**PROMPT:**
Answer these questions from the patch discussion below:
(a) On which target was the patch bootstrapped and tested?
(b) What is the path of the new test file that the patch adds?
(c) How many insertions and deletions does the diff summary report?

**** EXERCISE TEXT ****

On Tue, 12 Dec 2023, Richard Sandiford wrote:

> Richard Biener <rguent...@suse.de> writes:
> > The following aovids over/under-read of storage when vectorizing
> > a non-grouped load with SLP.  Instead of forcing peeling for gaps
> > use a smaller load for the last vector which might access excess
> > elements.  This builds upon the existing optimization avoiding
> > peeling for gaps, generalizing it to all gap widths leaving a
> > power-of-two remaining number of elements (but it doesn't replace
> > or improve that particular case at this point).
> >
> > I wonder if the poly relational compares I set up are good enough
> > to guarantee /* remain should now be > 0 and < nunits.  */.
> >
> > There is existing test coverage that runs into /* DR will be unused.  */
> > always when the gap is wider than nunits.  Compared to the
> > existing gap == nunits/2 case this only adjusts the load that will
> > cause the overrun at the end, not every load.  Apart from the
> > poly relational compares it should reliably cover these cases but
> > I'll leave it for stage1 to remove.
> >
> > Bootstrapped and tested on x86_64-unknown-linux-gnu, I've also
> > built and tested SPEC CPU 2017.
> >
> > OK?
> >
> >     PR tree-optimization/112736
> >     * tree-vect-stmts.cc (vectorizable_load): Extend optimization
> >     to avoid peeling for gaps to handle single-element non-groups
> >     we now allow with SLP.
> >
> >     * gcc.dg/torture/pr112736.c: New testcase.
> 
> Mostly LGTM FWIW.  A couple of comments below:
> 
> > ---
> >  gcc/testsuite/gcc.dg/torture/pr112736.c | 27 ++++++++
> >  gcc/tree-vect-stmts.cc                  | 86 ++++++++++++++++++++-----
> >  2 files changed, 96 insertions(+), 17 deletions(-)
> >  create mode 100644 gcc/testsuite/gcc.dg/torture/pr112736.c
> >
> > diff --git a/gcc/testsuite/gcc.dg/torture/pr112736.c 
> > b/gcc/testsuite/gcc.dg/torture/pr112736.c
> > new file mode 100644
> > index 00000000000..6abb56edba3
> > --- /dev/null
> > +++ b/gcc/testsuite/gcc.dg/torture/pr112736.c
> > @@ -0,0 +1,27 @@
> > +/* { dg-do run { target *-*-linux* *-*-gnu* *-*-uclinux* } } */
> > +
> > +#include <sys/mman.h>
> > +#include <unistd.h>
> > +
> > +int a, c[3][5];
> > +
> > +void __attribute__((noipa))
> > +fn1 (int * __restrict b)
> > +{
> > +  int e;
> > +  for (a = 2; a >= 0; a--)
> > +    for (e = 0; e < 4; e++)
> > +      c[a][e] = b[a];
> > +}
> > +
> > +int main()
> > +{
> > +  long pgsz = sysconf (_SC_PAGESIZE);
> > +  void *p = mmap (NULL, pgsz * 2, PROT_READ|PROT_WRITE,
> > +                  MAP_ANONYMOUS|MAP_PRIVATE, 0, 0);
> > +  if (p == MAP_FAILED)

**** DATA FOR REVIEW ****

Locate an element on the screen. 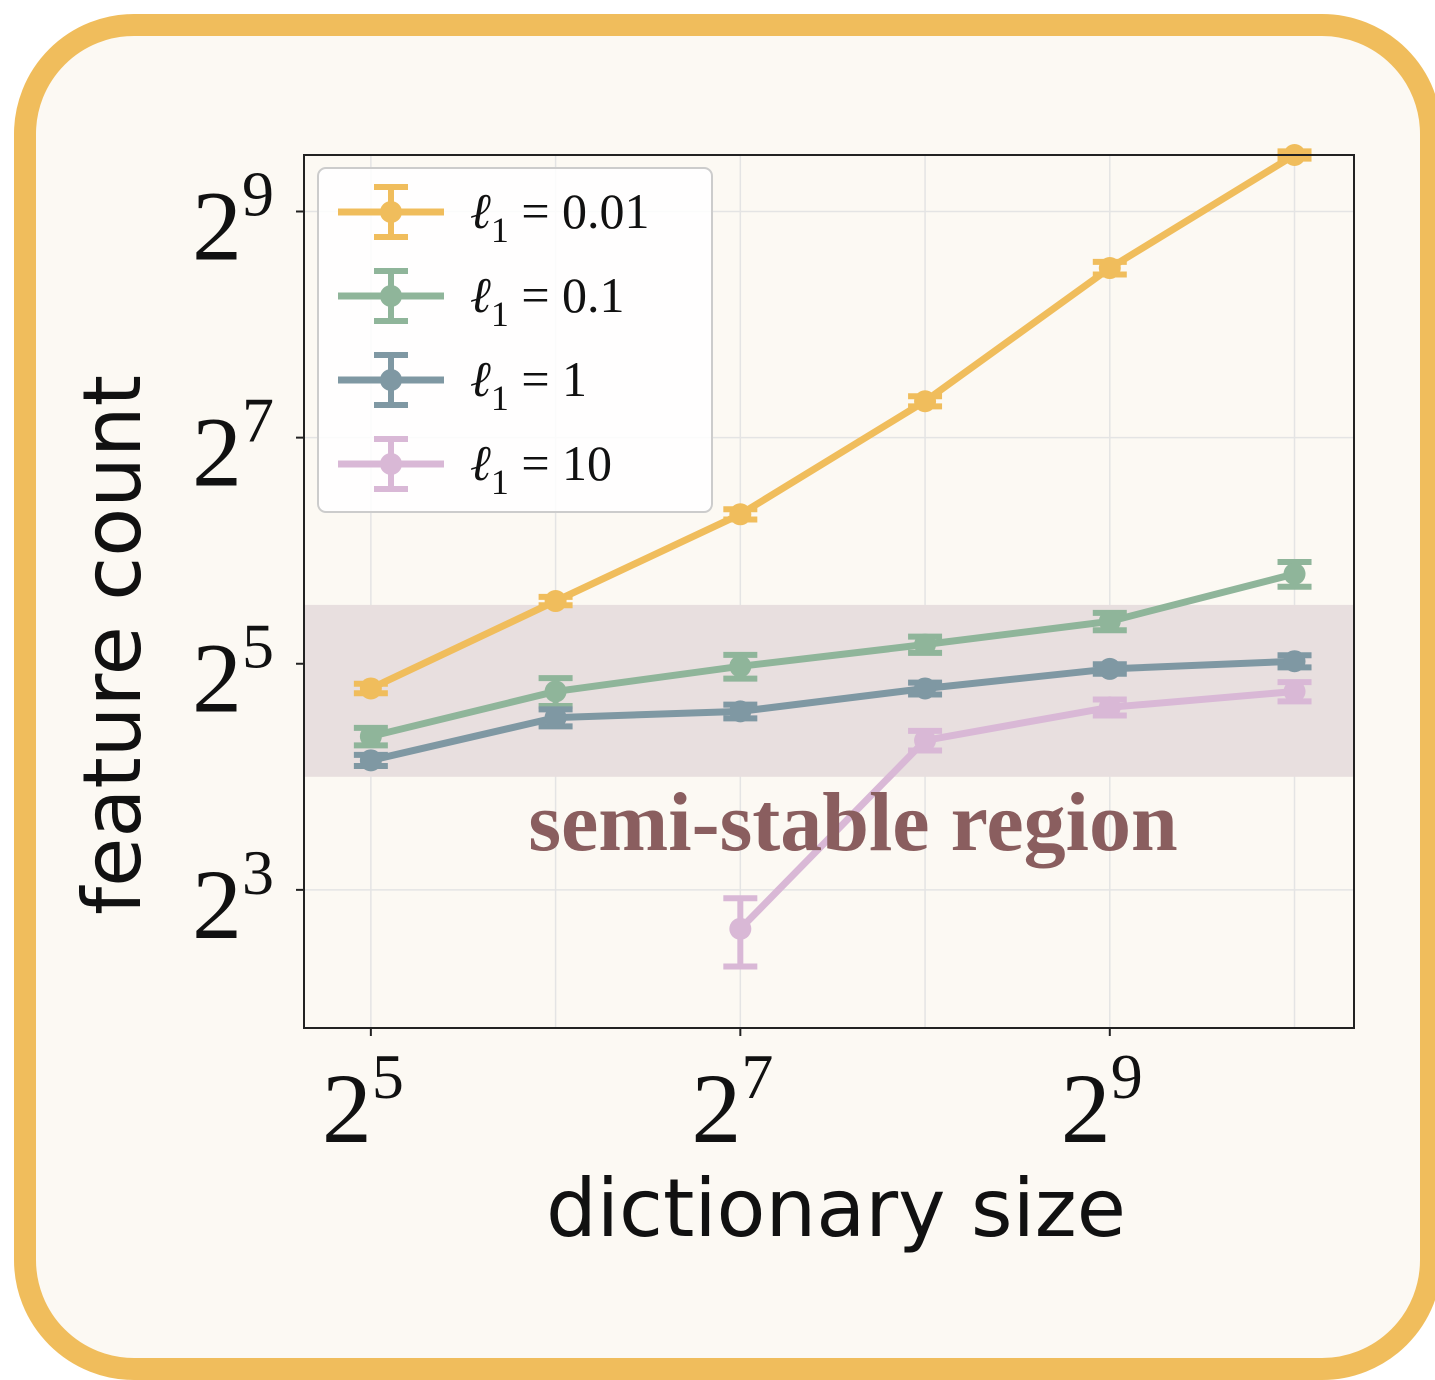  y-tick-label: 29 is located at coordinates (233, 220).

****
**** DATA FOR REVIEW ****

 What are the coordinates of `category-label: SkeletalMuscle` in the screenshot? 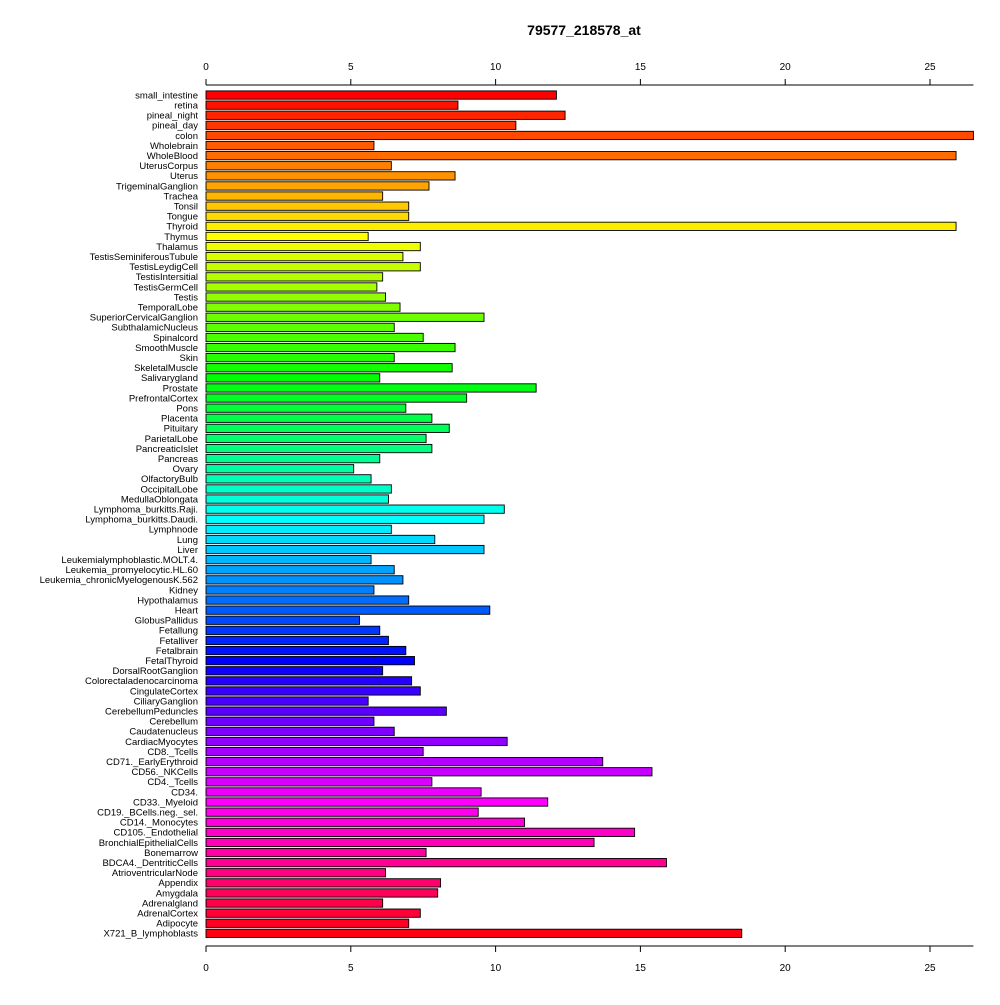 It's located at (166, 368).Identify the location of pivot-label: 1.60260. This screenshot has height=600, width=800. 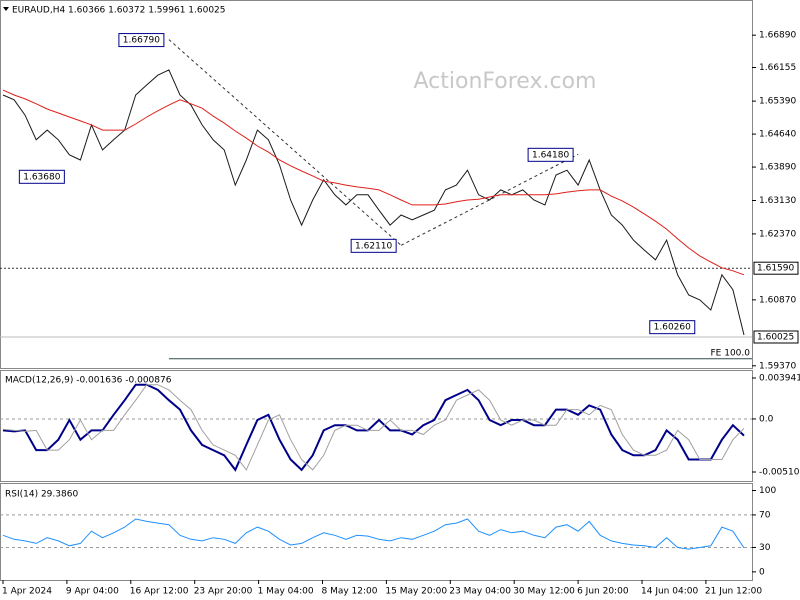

****
**** DATA FOR REVIEW ****

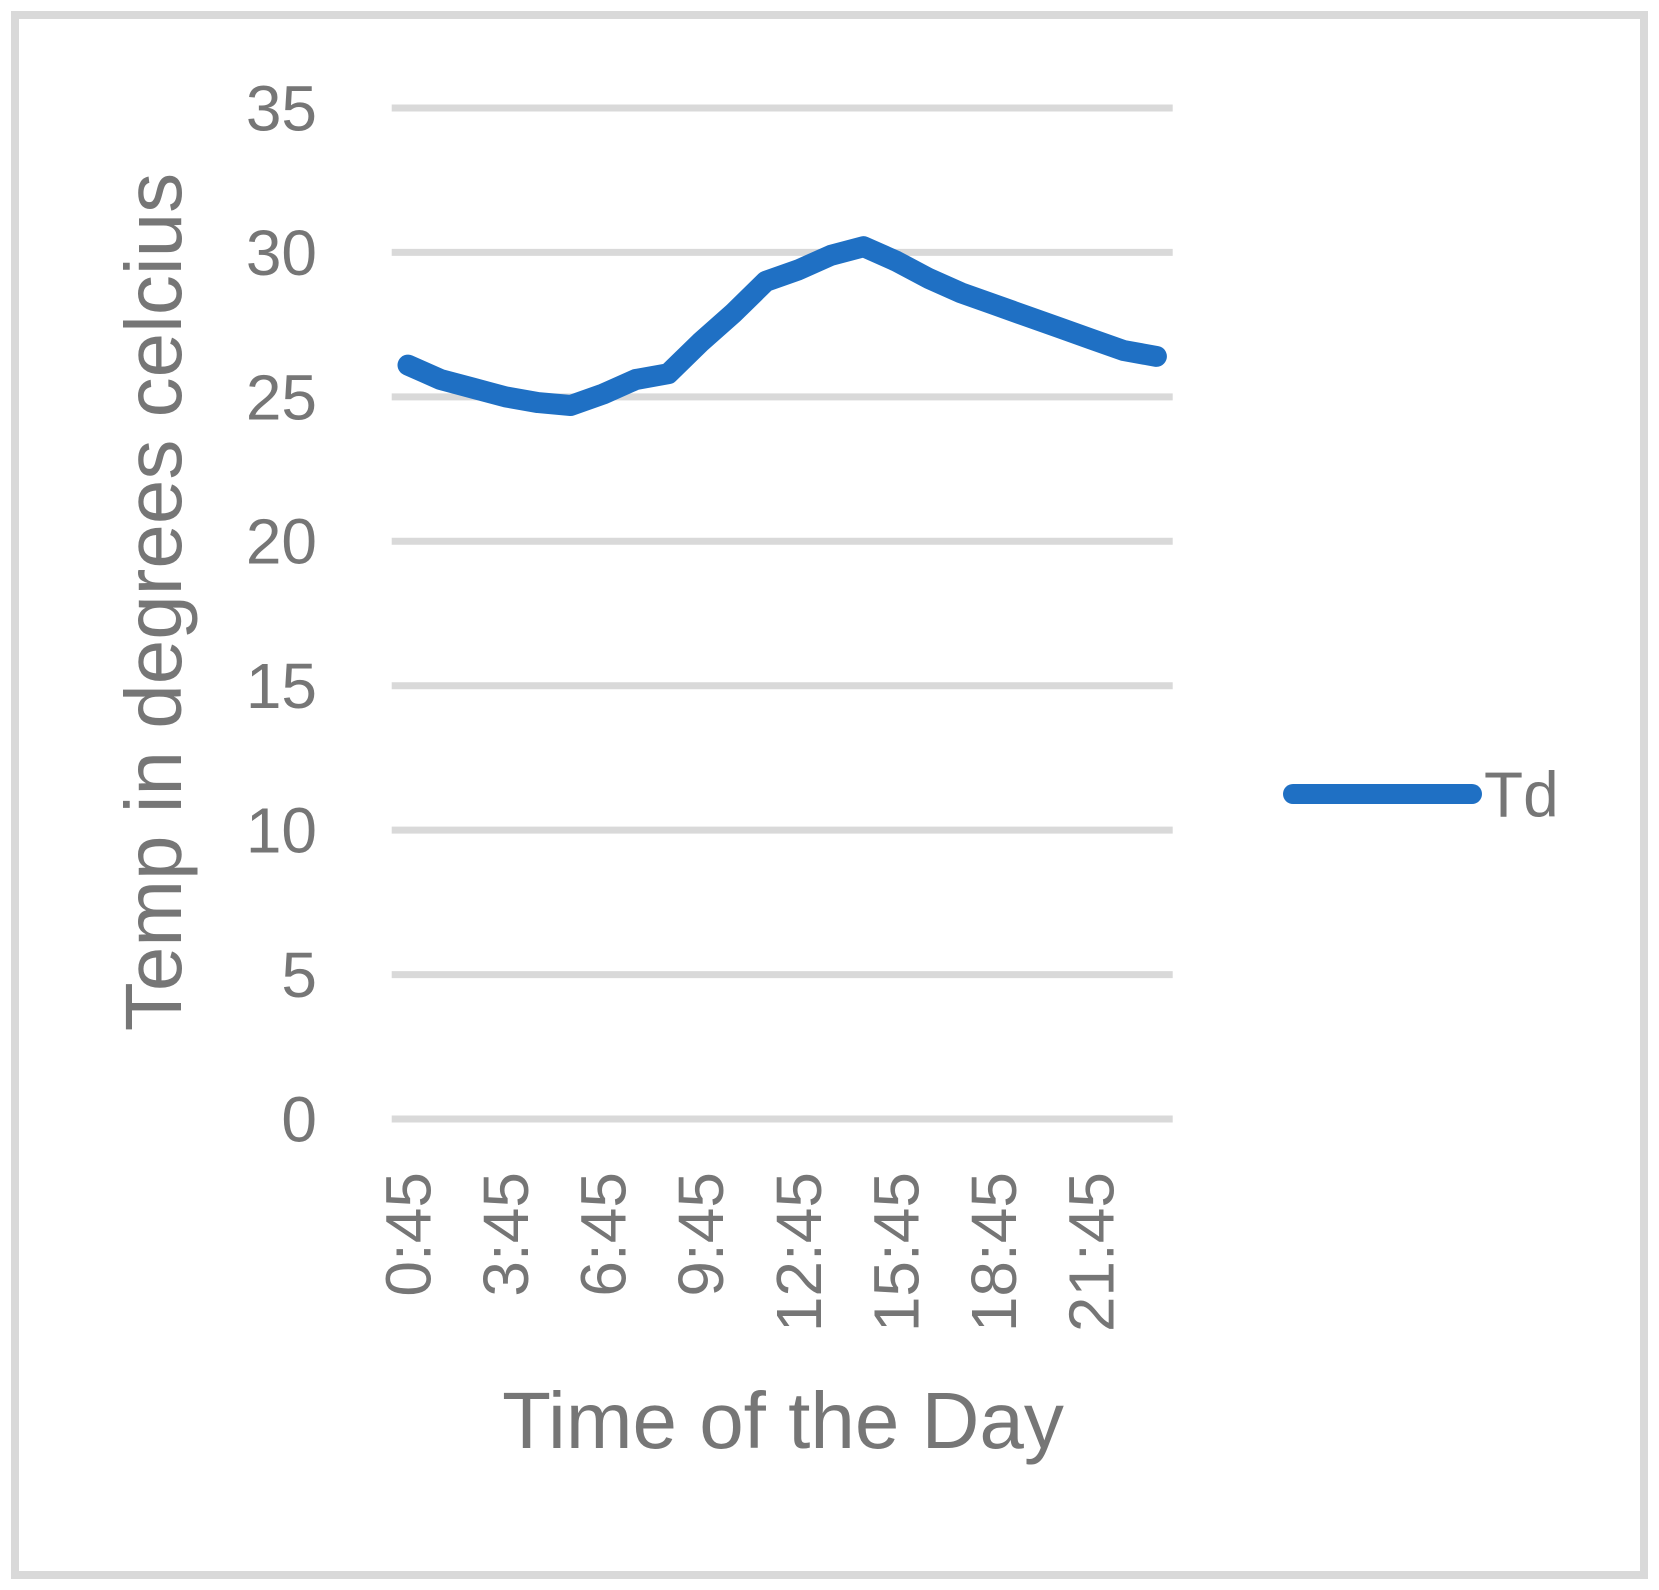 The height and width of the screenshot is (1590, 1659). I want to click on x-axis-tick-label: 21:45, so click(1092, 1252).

****

**RESPONSE AREA:**
(a) x86_64-unknown-linux-gnu
(b) gcc/testsuite/gcc.dg/torture/pr112736.c
(c) 96 insertions and 17 deletions